-------- Source passage

While nine MH.260s were built, the type found no commercial buyers, and Nord redesigned the aircraft to have a pressurized cabin and to meet US airworthiness requirements. The new airliner, the Nord 262, was like the MH.260, a high-winged high-wing cantilever monoplane of all-metal construction, powered by two Turbomeca Bastan, and fitted with a retractable tricycle undercarriage, with the main wheels retracting into fuselage-mounted fairings. Pressurization brought a new circular-section fuselage, which normally was fitted with seats for 26 passengers, with a maximum capacity of 29 passengers.

The first prototype took to the skies for the first time on 24 December 1962 and the aircraft was exhibited at the June 1963 Paris Air Show. The aircraft received its French airworthiness certificate on 16 July 1964 and entered initial commercial service with Air Inter of France in September that year.

----------------

**Assignment A:**
Answer these questions from the Nord 262 passage, giving each answer on its own line marked the same way:
(i) How many MH.260s were built?
(ii) What is the maximum passenger capacity of the Nord 262?
(iii) With which airline did the aircraft enter initial commercial service?
**Assignment B:** Reproduce the part of the Nord 262 passage starting with "The first prototype" and going on through "September that year.".

-------- Given data

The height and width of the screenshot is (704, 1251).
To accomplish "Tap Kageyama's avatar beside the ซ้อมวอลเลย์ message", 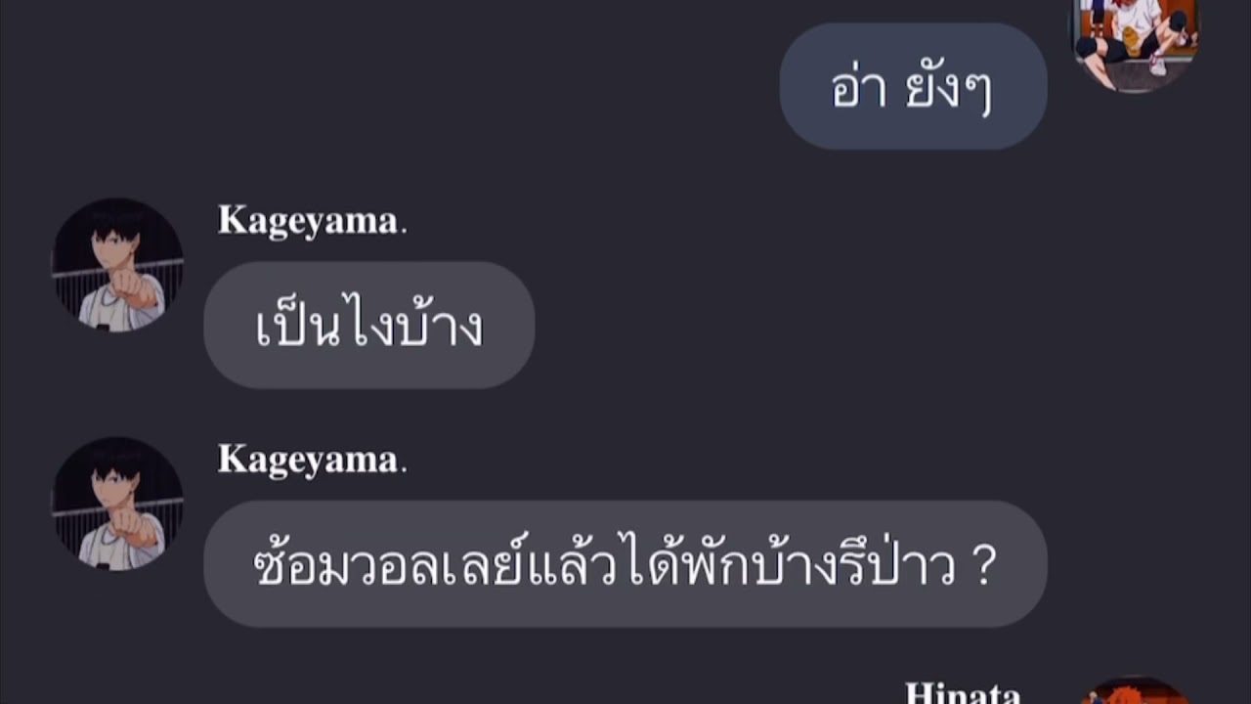I will pos(117,504).
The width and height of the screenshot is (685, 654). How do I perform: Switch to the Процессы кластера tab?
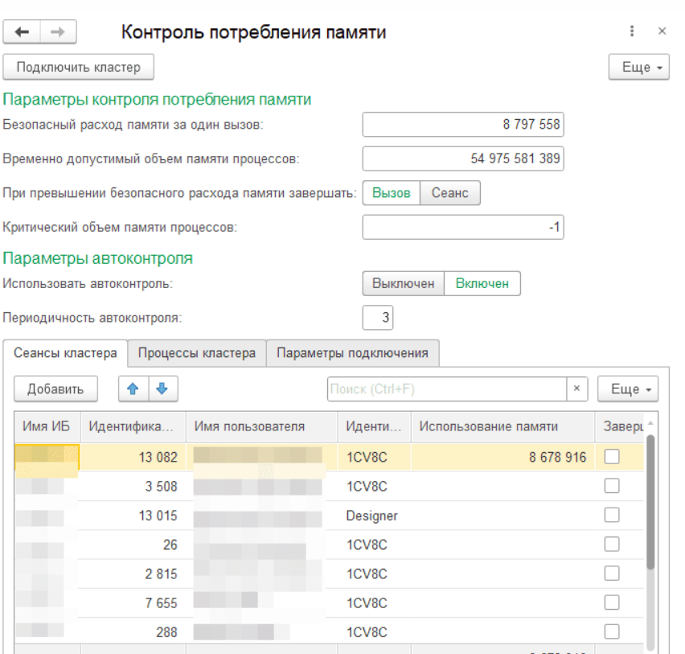tap(199, 353)
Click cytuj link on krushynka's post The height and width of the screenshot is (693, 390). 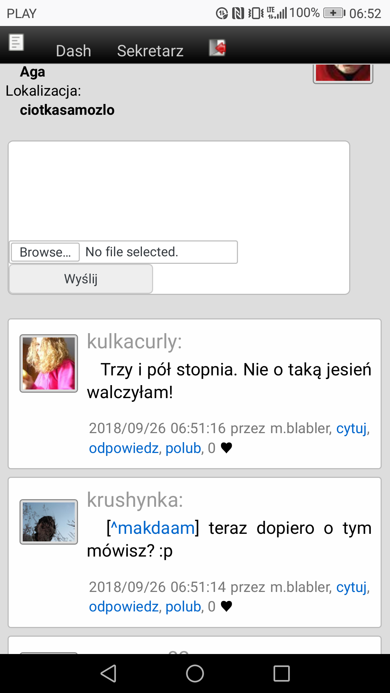(x=351, y=587)
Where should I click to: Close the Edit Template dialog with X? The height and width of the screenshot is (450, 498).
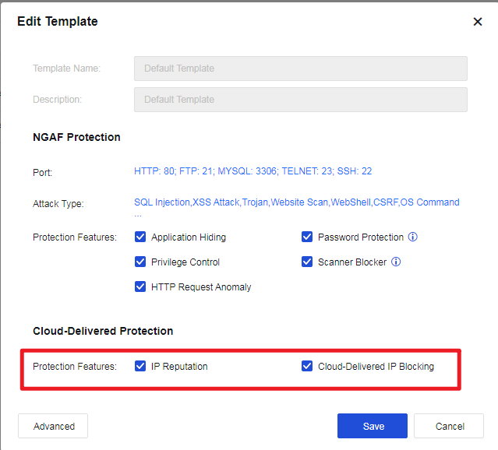(478, 22)
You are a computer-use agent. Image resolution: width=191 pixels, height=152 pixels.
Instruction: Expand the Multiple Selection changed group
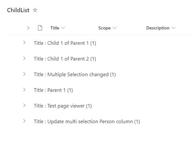pyautogui.click(x=24, y=74)
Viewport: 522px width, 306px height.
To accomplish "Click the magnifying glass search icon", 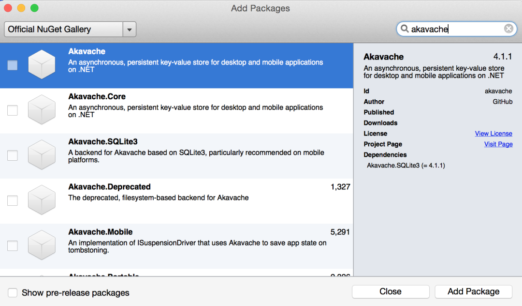I will pyautogui.click(x=405, y=29).
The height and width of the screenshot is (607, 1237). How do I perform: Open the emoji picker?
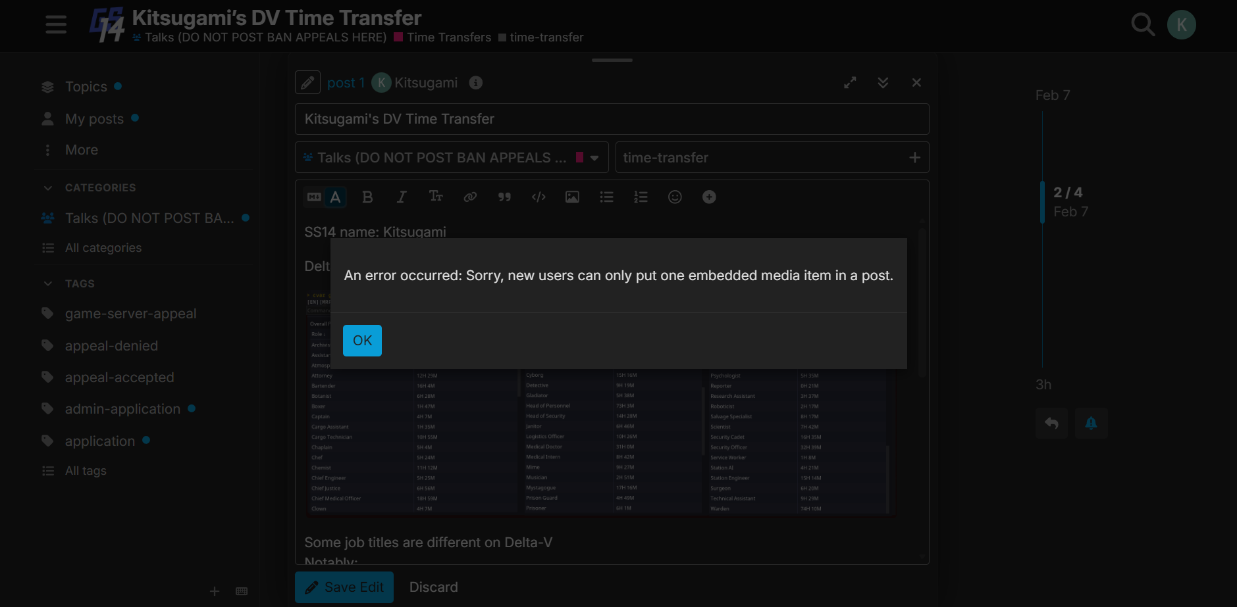click(675, 197)
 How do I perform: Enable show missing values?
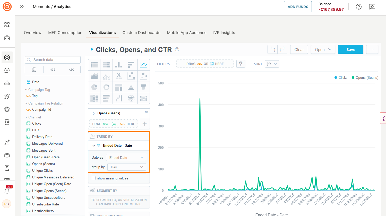point(93,178)

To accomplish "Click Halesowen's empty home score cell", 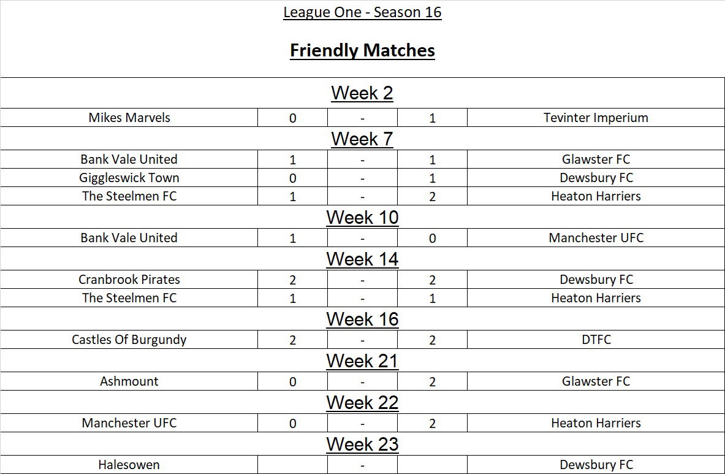I will click(292, 465).
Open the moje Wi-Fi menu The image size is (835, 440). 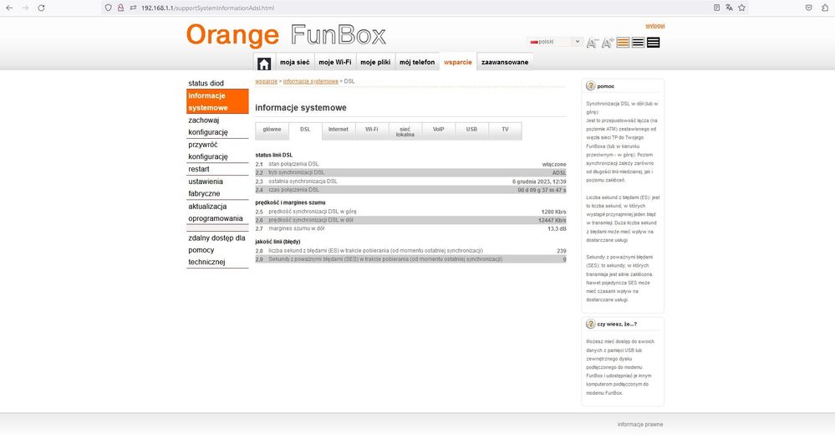point(334,62)
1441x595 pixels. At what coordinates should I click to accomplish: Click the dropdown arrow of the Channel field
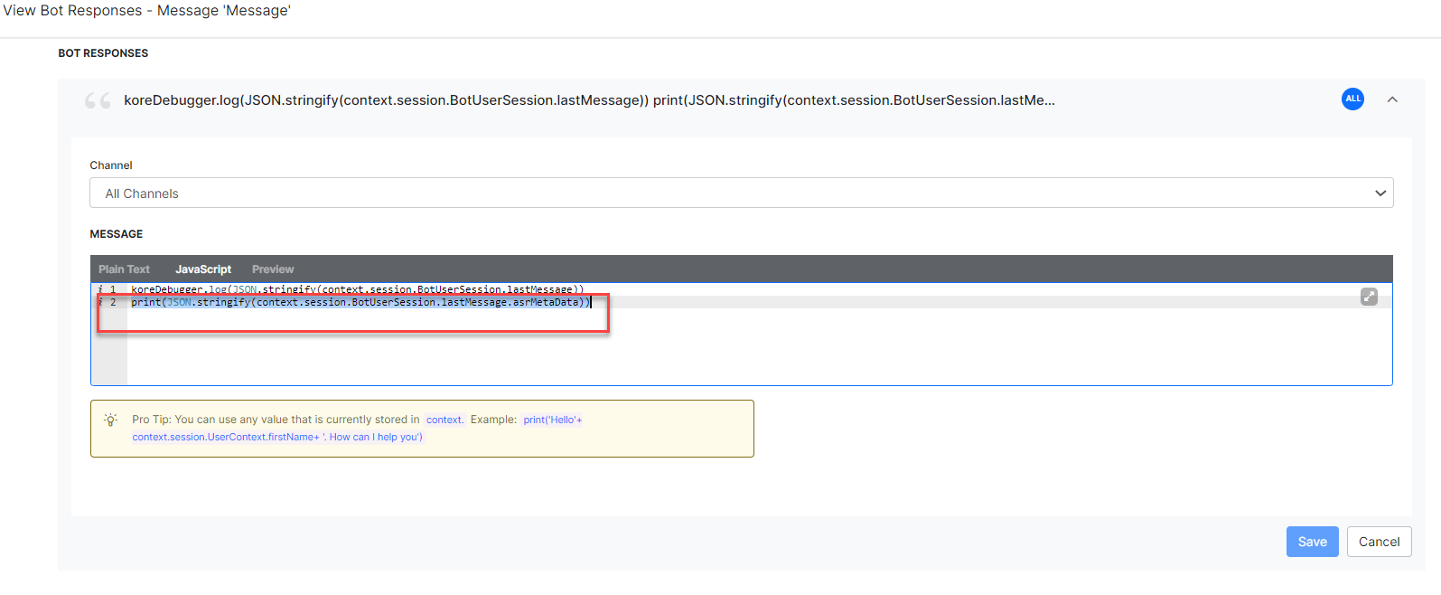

----------------

**Solution A:**
(i) Nine
(ii) 29 passengers
(iii) Air Inter of France

**Solution B:**
The first prototype took to the skies for the first time on 24 December 1962 and the aircraft was exhibited at the June 1963 Paris Air Show. The aircraft received its French airworthiness certificate on 16 July 1964 and entered initial commercial service with Air Inter of France in September that year.